Intuitively, I think 1 subnet per node is not different from 10 subnets per node. I think it can probably reach 100, but probably not 1,000.

We care about the relative one. Sometimes I mention the number of nodes in subnets because we usually assume that the number of nodes is 5,000-10,000 and it’s very likely that it will not go much higher (probably 20,000, but not 100,000).

The reason is that, if the ratio is too low, it will be very hard to find the subnet peers in discv5. Imagine that you randomly walk into the crowd and ask people if they are subscribed to something, let’s say Netflix. If the ratio of its subscribers to the population is high, you can find some in the crowd and start talking about Netflix.

I have a concern on this one.
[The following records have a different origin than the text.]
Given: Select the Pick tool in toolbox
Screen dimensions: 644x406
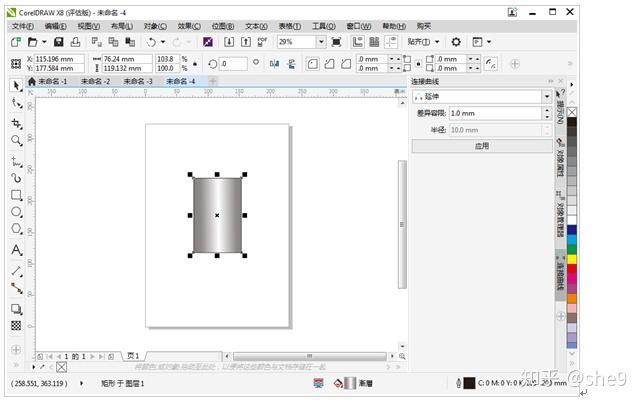Looking at the screenshot, I should click(16, 86).
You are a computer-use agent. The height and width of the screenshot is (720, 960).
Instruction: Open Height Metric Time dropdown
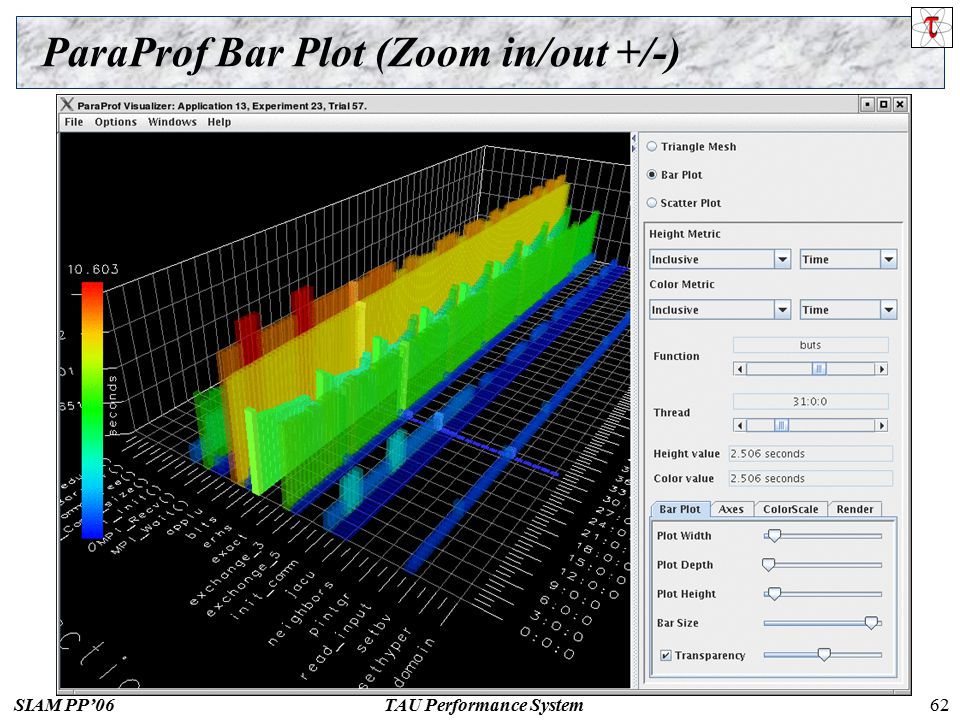click(849, 259)
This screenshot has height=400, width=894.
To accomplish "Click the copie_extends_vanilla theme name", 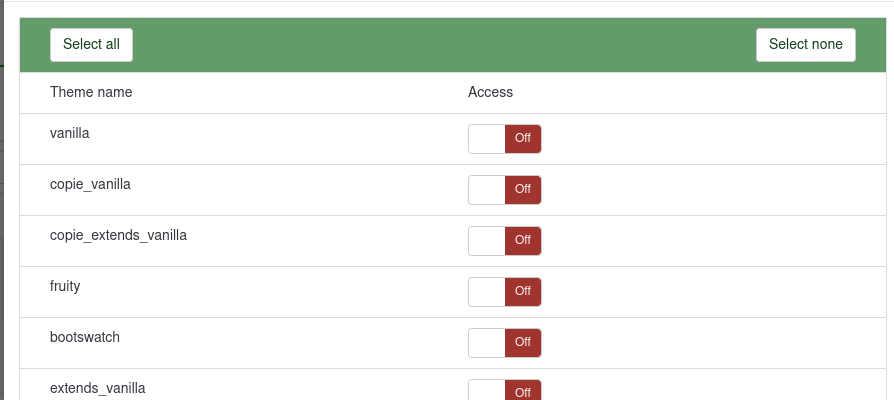I will pos(118,235).
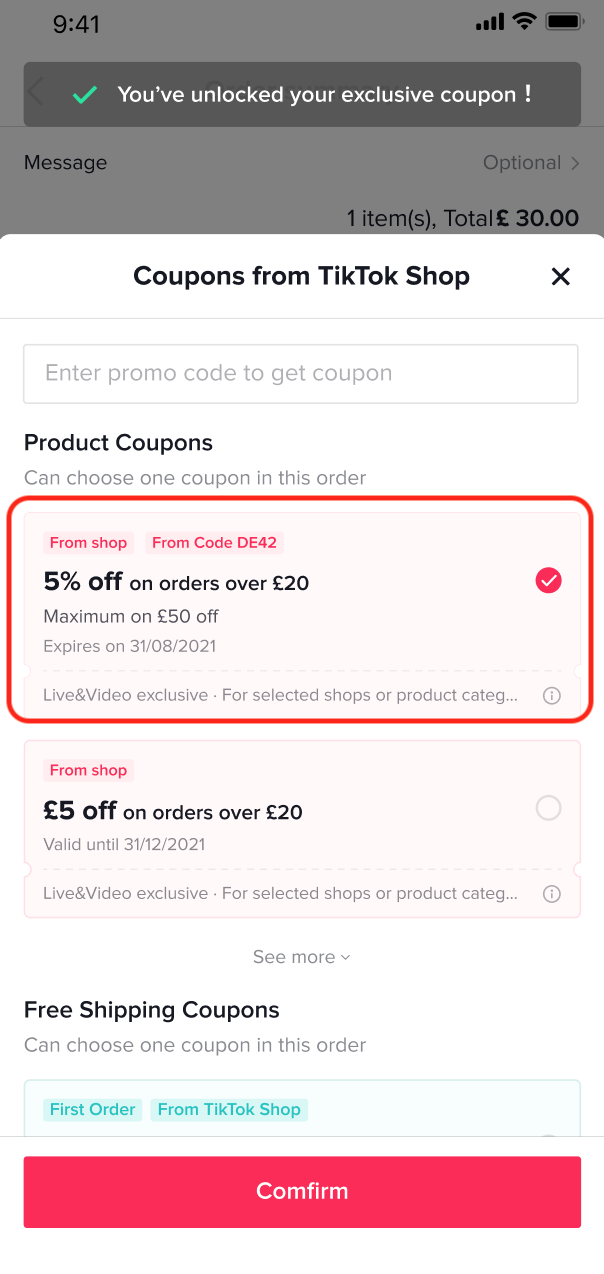Tap the unlocked exclusive coupon notification

click(324, 95)
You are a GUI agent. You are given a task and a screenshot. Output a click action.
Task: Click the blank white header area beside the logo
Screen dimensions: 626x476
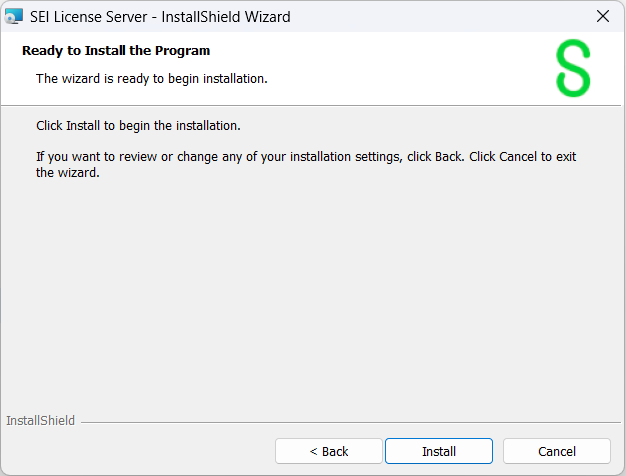420,68
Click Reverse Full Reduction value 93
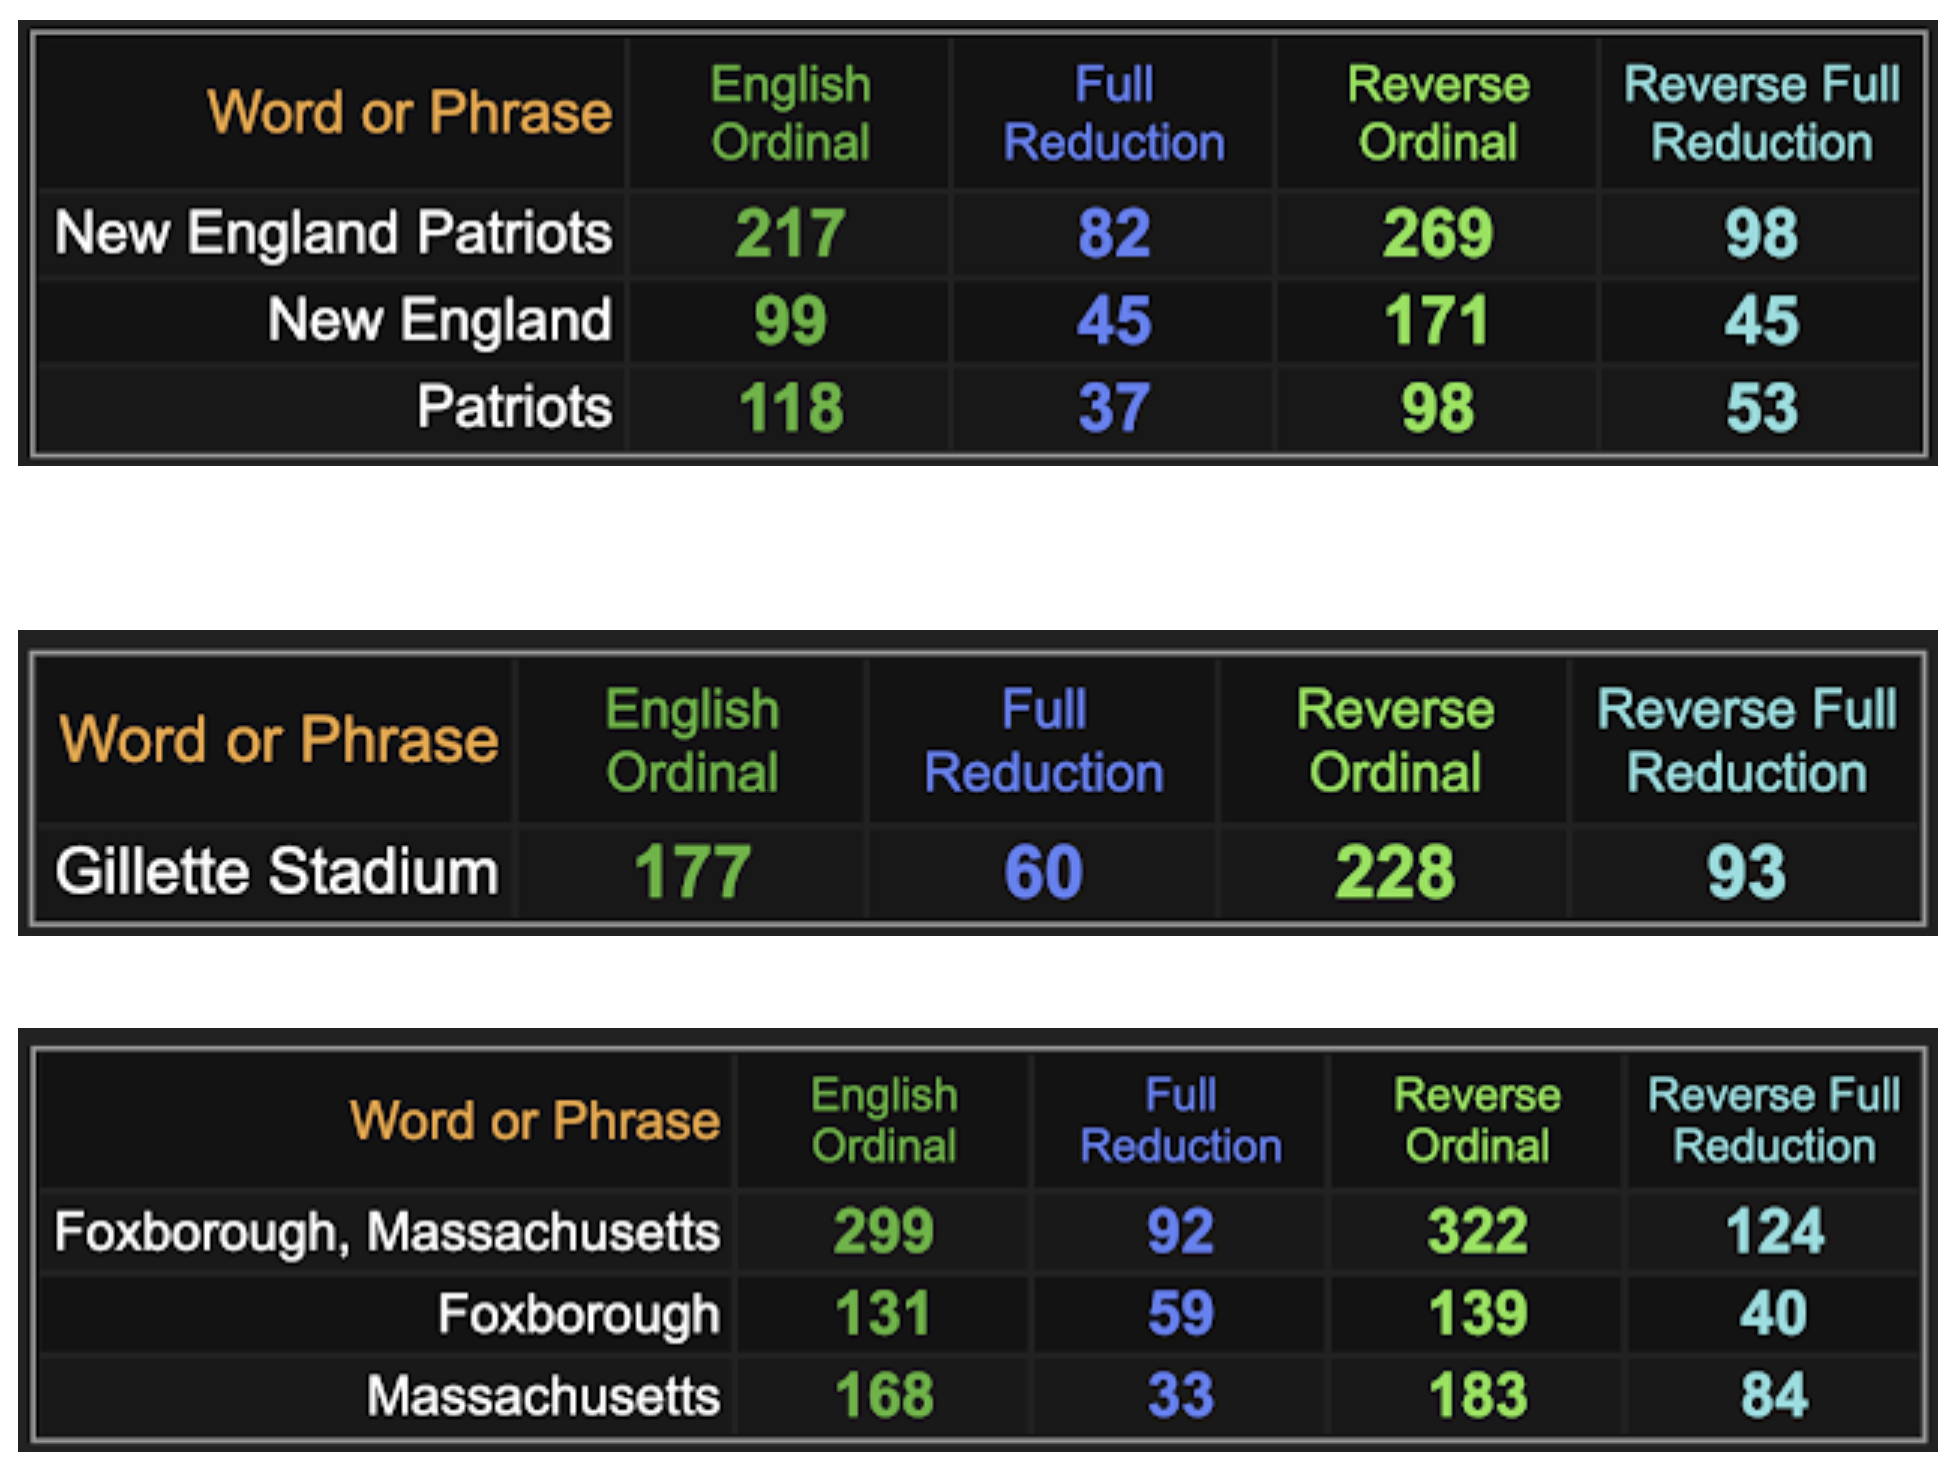The height and width of the screenshot is (1472, 1958). (x=1746, y=871)
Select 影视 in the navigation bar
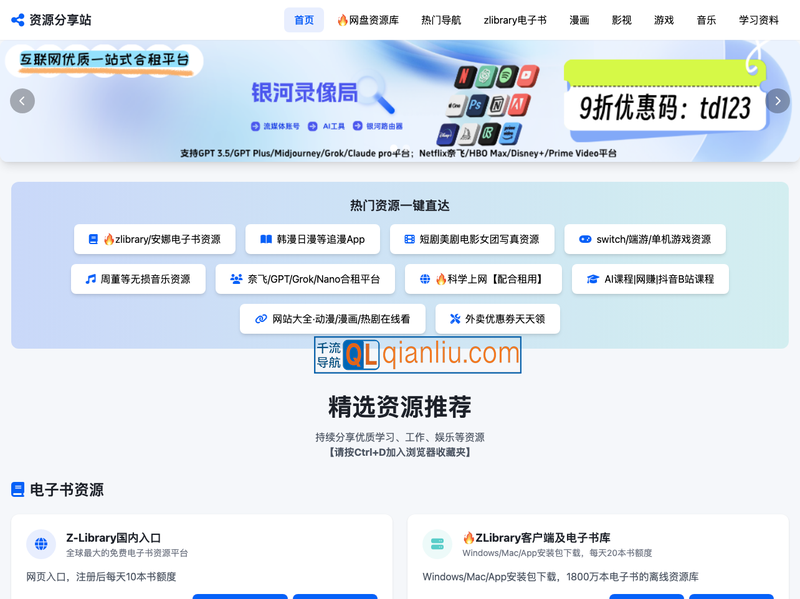This screenshot has width=800, height=599. (x=622, y=18)
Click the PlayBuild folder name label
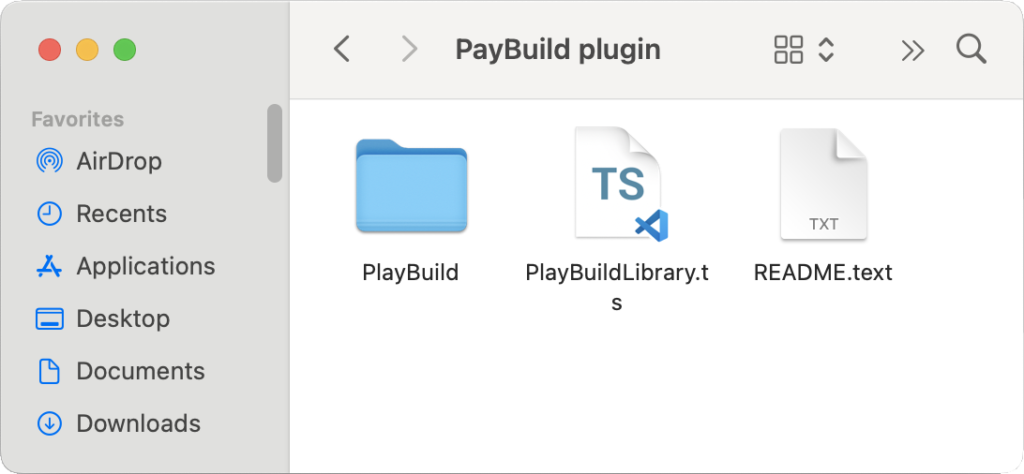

This can lead to congestion in the subnets and potentially lead to the DoS if too many nodes do reconstruction at the same time.

The nature of gossipsub is broadcasting, in contrast to DHT which is unicast. That is, if you send a single message, everyone in the subnet will receive it. That means, if you use x bandwidth to upload a message, the whole subnet will use nx bandwidth to download/forward that message (the amplification factor is n). In contrast to the DHT, if you want to have n nodes to have your message, you need to send it directly to those nodes one by one and use nx bandwidth (the amplification factor is 1).

Because the amplification factor is higher in gossipsub, the subnet will be quite congested, if many nodes want to do the reconstruction at the same time.

There are two ways that I can think of to resolve this problem:

  1. Allow only some validators to do reconstruction in any epoch. This can limit the congestion because the number of reconstructors is limited, but, in case we need to do reconstruction, we have to assume that some validators in the allowed list will do it. (Probably we should incentivize them if there is a way to do so)
  2. Set the message id to include the epoch number and not depend on the publisher.
    • When the message id doesn’t depend on the publisher, it doesn’t matter how many nodes do the reconstructions because the reconstructed messages from all the reconstructors are treated as a single message and will be downloaded and forwarded only once.
    • The epoch number is included so that we allow only one reconstruction per epoch. Since the message id doesn’t depend on the publisher anymore, the nodes may not forward the messages if there is another later reconstruction. Including the epoch number indicates that this is another round of reconstruction, not the same one as the previous one.

I think the second way is better than the first one in every aspect, but include both to throw ideas.